\name{logistf}
\alias{logistf}
\alias{logistpl}
\alias{print.logistf}
\alias{summary.logistf}
\title{Bias-reduced logistic regression}
\description{
Implements Firth's penalized-likelihood logistic regression 
}
\usage{
logistf(formula=attr(data, "formula"), data=sys.parent(),
  pl = TRUE, alpha = 0.05, maxit = 25, maxhs=5, epsilon = .0001,
  maxstep = 10, firth=TRUE, beta0)

}

\arguments{
  \item{formula}{a formula object, with the response on the left of the  operator, and the
    model terms on the right. The response must be a vector with 0 and 1 or FALSE and
    TRUE for the model outcome, where the higher value (1 or TRUE) is modeled.
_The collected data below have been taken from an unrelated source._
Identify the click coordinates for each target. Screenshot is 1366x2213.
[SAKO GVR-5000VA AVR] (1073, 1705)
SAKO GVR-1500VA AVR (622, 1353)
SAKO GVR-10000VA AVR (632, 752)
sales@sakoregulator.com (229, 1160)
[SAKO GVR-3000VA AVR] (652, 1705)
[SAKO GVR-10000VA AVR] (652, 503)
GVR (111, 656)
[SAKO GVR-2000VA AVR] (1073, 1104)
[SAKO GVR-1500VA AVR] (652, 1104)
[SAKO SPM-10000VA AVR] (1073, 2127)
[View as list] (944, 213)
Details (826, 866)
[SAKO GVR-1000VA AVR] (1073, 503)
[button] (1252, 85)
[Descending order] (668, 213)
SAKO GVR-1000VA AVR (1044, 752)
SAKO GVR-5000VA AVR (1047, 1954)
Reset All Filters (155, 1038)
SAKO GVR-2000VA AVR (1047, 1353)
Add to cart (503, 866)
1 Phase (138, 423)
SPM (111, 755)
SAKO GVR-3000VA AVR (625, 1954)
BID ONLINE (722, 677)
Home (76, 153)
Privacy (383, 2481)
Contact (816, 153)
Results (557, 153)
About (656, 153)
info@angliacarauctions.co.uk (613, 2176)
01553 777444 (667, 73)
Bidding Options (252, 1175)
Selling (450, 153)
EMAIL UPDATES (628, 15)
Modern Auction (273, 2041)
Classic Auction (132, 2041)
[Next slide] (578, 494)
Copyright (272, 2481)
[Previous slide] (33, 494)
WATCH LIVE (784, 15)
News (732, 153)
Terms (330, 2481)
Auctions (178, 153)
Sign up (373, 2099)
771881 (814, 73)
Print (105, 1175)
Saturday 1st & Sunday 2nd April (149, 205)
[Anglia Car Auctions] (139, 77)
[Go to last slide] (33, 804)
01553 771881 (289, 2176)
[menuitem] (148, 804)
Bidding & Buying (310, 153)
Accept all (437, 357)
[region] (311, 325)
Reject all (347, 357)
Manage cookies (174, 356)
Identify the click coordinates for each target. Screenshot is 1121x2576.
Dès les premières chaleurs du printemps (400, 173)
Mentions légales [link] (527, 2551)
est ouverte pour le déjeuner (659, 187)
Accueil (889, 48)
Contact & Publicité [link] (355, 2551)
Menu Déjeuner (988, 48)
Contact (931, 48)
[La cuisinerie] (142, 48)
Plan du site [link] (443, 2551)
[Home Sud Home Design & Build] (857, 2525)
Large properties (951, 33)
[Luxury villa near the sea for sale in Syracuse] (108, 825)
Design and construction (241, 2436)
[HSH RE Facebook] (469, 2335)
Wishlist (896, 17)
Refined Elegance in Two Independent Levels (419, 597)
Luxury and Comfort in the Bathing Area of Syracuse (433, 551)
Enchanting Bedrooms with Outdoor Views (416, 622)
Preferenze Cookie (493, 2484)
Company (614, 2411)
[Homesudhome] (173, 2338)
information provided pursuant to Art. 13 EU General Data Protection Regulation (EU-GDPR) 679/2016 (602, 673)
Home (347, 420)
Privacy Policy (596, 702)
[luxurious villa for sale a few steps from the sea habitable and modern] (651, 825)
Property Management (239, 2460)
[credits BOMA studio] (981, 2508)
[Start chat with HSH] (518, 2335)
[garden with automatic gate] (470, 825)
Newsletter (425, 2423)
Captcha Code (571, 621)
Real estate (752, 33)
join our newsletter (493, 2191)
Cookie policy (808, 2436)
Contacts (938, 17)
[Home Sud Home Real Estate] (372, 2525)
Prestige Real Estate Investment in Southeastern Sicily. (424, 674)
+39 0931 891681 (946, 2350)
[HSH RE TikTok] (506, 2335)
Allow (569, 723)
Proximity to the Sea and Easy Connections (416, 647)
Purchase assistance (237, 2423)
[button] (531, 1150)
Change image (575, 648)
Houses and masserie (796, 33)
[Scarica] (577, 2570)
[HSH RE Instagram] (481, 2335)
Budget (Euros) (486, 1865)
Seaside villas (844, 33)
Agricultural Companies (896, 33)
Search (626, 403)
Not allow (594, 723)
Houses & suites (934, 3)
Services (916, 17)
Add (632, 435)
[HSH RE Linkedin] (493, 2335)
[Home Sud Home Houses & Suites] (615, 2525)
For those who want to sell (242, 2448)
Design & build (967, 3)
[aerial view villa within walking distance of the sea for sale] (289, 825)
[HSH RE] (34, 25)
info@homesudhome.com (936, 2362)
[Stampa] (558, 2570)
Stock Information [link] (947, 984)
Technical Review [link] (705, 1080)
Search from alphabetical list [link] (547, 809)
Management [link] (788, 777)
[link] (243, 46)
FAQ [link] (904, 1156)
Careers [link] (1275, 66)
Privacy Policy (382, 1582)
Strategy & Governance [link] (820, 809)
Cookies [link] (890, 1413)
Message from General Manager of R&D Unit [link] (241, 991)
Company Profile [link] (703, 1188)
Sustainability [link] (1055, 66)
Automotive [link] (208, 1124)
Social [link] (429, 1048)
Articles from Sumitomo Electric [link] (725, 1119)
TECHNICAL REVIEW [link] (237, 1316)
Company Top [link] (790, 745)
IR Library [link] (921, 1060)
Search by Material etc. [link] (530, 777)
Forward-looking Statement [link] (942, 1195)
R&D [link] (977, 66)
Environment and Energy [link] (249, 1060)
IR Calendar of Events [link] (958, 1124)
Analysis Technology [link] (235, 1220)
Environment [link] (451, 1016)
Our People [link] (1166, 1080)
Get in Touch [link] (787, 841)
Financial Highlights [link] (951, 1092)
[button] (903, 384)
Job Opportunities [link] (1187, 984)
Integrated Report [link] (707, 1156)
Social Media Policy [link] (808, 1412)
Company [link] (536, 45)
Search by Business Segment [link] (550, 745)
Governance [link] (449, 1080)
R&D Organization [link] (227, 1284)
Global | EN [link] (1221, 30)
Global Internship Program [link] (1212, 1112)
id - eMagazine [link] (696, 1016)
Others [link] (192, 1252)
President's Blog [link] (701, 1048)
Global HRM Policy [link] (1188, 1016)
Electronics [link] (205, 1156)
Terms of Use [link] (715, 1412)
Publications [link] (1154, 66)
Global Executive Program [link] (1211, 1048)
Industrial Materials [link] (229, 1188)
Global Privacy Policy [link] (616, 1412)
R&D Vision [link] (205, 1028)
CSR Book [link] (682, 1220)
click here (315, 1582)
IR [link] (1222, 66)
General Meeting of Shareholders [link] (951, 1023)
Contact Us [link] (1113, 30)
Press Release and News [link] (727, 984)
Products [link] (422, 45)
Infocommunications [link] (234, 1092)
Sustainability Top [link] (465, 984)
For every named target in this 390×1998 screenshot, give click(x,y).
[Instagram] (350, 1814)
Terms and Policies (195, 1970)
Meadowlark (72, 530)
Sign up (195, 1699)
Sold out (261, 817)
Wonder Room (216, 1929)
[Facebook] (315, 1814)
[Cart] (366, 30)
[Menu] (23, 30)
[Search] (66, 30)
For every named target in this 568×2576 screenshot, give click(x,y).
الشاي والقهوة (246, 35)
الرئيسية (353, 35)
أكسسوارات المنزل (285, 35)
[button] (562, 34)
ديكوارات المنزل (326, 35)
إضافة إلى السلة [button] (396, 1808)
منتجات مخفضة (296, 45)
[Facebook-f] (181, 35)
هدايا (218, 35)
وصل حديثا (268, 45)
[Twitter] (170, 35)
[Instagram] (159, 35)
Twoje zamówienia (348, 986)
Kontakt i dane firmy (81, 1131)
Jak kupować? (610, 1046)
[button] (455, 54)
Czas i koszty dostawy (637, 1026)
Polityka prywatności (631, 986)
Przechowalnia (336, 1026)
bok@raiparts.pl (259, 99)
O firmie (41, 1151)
It's possible
    to include contrasts, interactions, nested effects, cubic or polynomial splines and all
    the S-PLUS features, as well, e.g. \code{Y ~ X1^*X2 + ns(X3, df=4)}.
  }
  \item{data}{a data.frame where the variables named in the formula can be found, i. e.
    the variables containing the binary response and the covariates.}
  \item{pl}{specifies if confidence intervals and tests should be based on the profile penalized
    log likelihood (pl=TRUE, the default) or on the Wald method (pl=FALSE).}
  \item{alpha}{the significance level (1-\eqn{\alpha} the confidence level,
    0.05 as default).}
  \item{maxit}{maximum number of iterations (default value is 25)}
  \item{maxhs}{maximum number of step-halvings per iterations (default value is 5)}
  \item{epsilon}{specifies the maximum allowed change in penalized log likelihood to
    declare convergence. Default value is 0.0001.}
  \item{maxstep}{specifies the maximum change of (standardized) parameter values allowed
    in one iteration. Default value is 0.5.}
  \item{firth}{use of Firth's penalized maximum likelihood (firth=TRUE, default) or the
    standard maximum likelihood method (firth=FALSE) for the logistic regression. Note
    that by specifying pl=TRUE and firth=FALSE (and probably a lower number of iterations) 
  one obtains profile likelihood confidence intervals for maximum likelihood logistic
  regression parameters.}
  \item{beta0}  {specifies the initial values of the coefficients for the fitting algorithm.}
}
\values{ 
  The object returned is of the class logistf and has the following attributes:
  \item{coefficients}{ the coefficients of the parameter in the fitted model.}
  \item{alpha}{ the significance level (1- the confidence level) as specified in the input.}
  \item{var}{ the variance-covariance-matrix of the parameters.}
  \item{df}{ the number of degrees of freedom in the model.}
 loglik}{ a vector of the (penalized) log-likelihood of the full and the restricted
 models.}
  \item{iter}{ the number of iterations needed in the fitting process.}
  \item{n}{ the number of observations.}
  \item{terms}{ an object of mode expression and class term summarizing the formula as
 described in the help of S-PLUS.}
  \item{y}{ the response-vector, i. e. 1 for successes (events) and 0 for failures.}
  \item{formula}{ the formula object, see S-PLUS help.}
  \item{call}{ the call object, see S-PLUS help.}
  \item{linear.predictors}{ a vector with the linear predictor of each observation.}
  \item{predict}{ a vector with the predicted probability of each observation.}
  \item{hat.diag}{ a vector with the diagonal elements of the Hat Matrix.}
  \item{method}{ depending on the fitting method "Penalized ML" or "Standard ML".}
  \item{method.ci}{ the method in calculating the confidence intervals, i.e.             "profile
 likelihood" or "Wald", depending on the argument pl.}
  \item{ci.lower}{ the lower confidence limits of the parameter.}
  \item{ci.upper}{ the upper confidence limits of the parameter.}
  \item{prob}{ the p-values of the specific parameters.}

}
\details{ 
The package logistf provides a comprehensive tool to facilitate the
application of Firth's modified score procedure in logistic regression
analysis. It was written on a PC with S-PLUS 4.0 but runs on \R, newer
versions of S as well as with other operation systems like UNIX. The
library is available at the web-site
\url{http://www.akh-wien.ac.at/imc/biometrie/programme/fl/index.html}.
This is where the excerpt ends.